- **Exercise input**

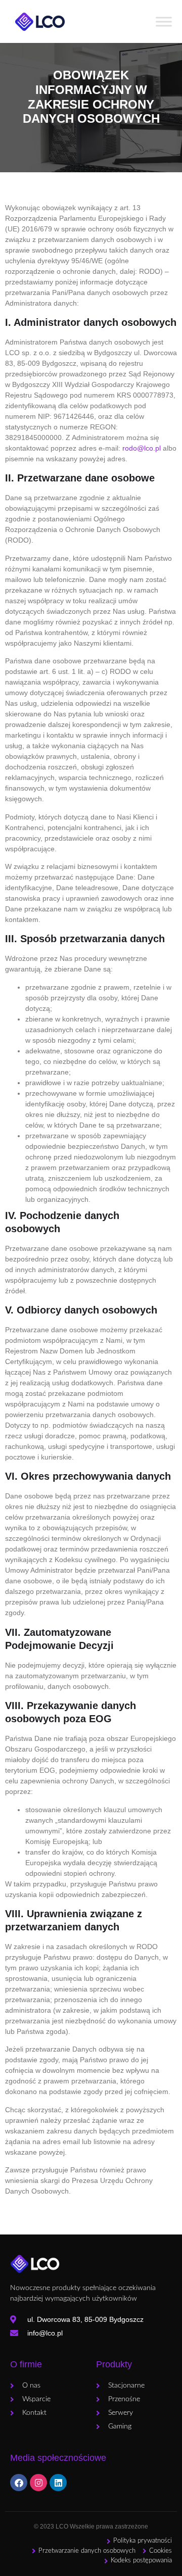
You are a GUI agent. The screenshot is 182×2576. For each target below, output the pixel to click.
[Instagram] (38, 2482)
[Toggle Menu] (164, 21)
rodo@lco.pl (141, 448)
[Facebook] (18, 2482)
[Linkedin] (58, 2482)
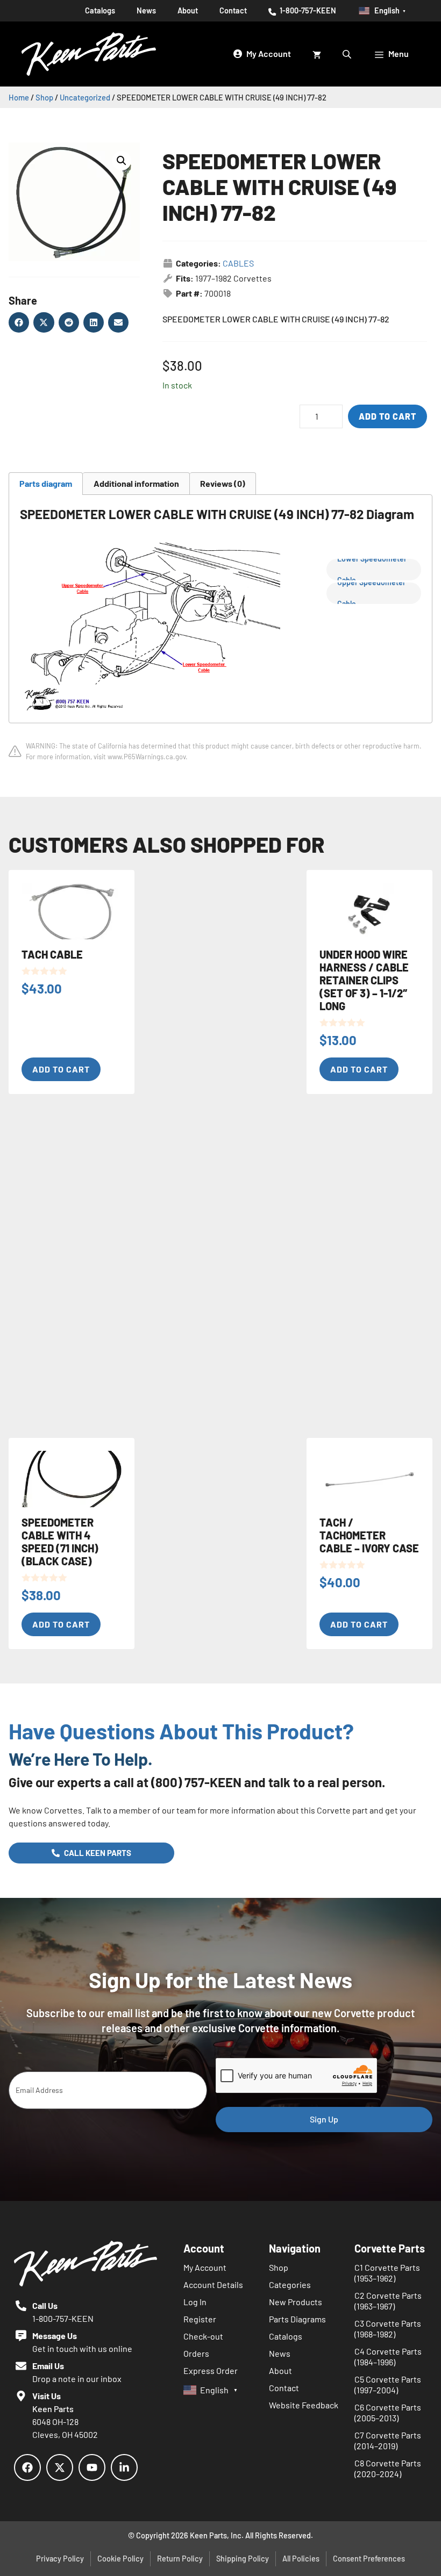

- **Your assignment**
Print the complete listing exactly, apart from any pictures.

- **Task response**
You are a GUI agent. The screenshot is 182×2576. For each target below, output the pixel to click.
[Instagram] (38, 2482)
[Toggle Menu] (164, 21)
rodo@lco.pl (141, 448)
[Facebook] (18, 2482)
[Linkedin] (58, 2482)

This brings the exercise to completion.